[start EXTRACTED ENTRIES]

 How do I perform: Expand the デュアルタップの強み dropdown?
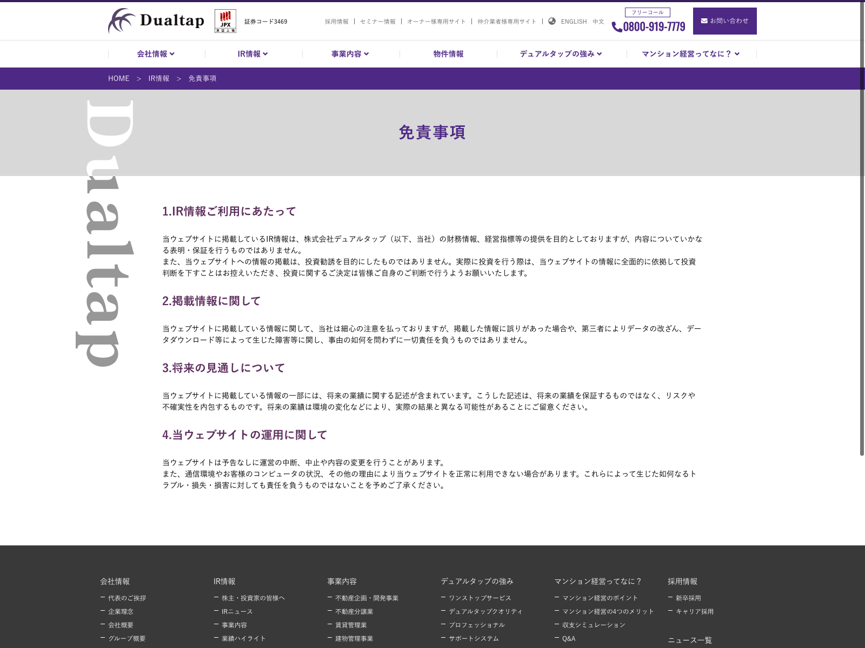click(x=561, y=54)
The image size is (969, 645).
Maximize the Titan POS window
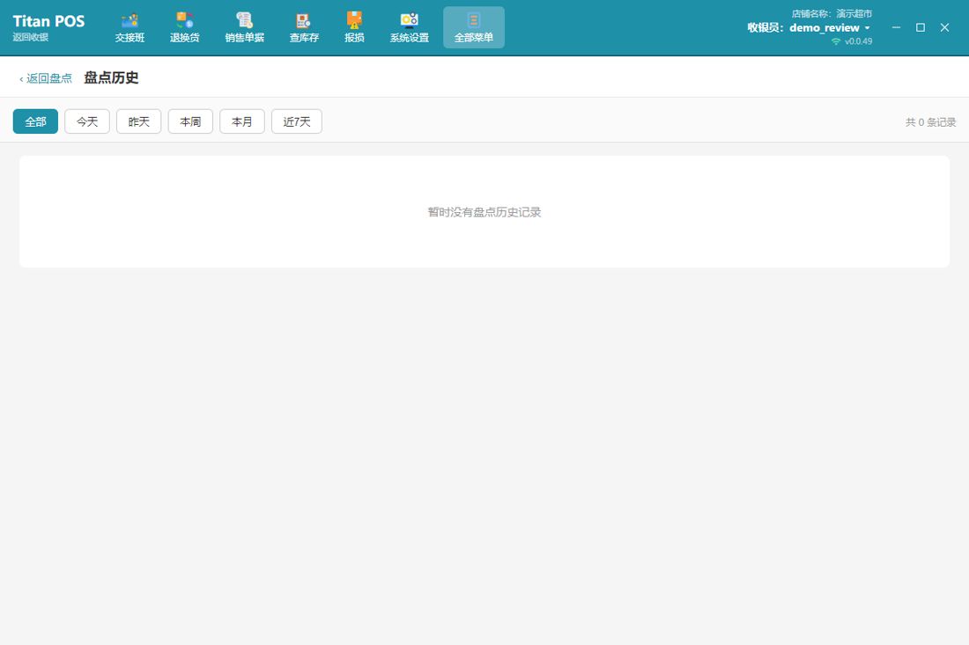tap(921, 27)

[end EXTRACTED ENTRIES]

◆ THE REQUEST: Could you substitute "drop-down list" for "dropdown" throughout the material above and write all of its lines out again with nothing else changed, leaving out the pictures?

◆ REPLY TO THE EXERCISE:
 How do I perform: Expand the デュアルタップの強み drop-down list?
click(x=561, y=54)
The image size is (969, 645).
Maximize the Titan POS window
tap(921, 27)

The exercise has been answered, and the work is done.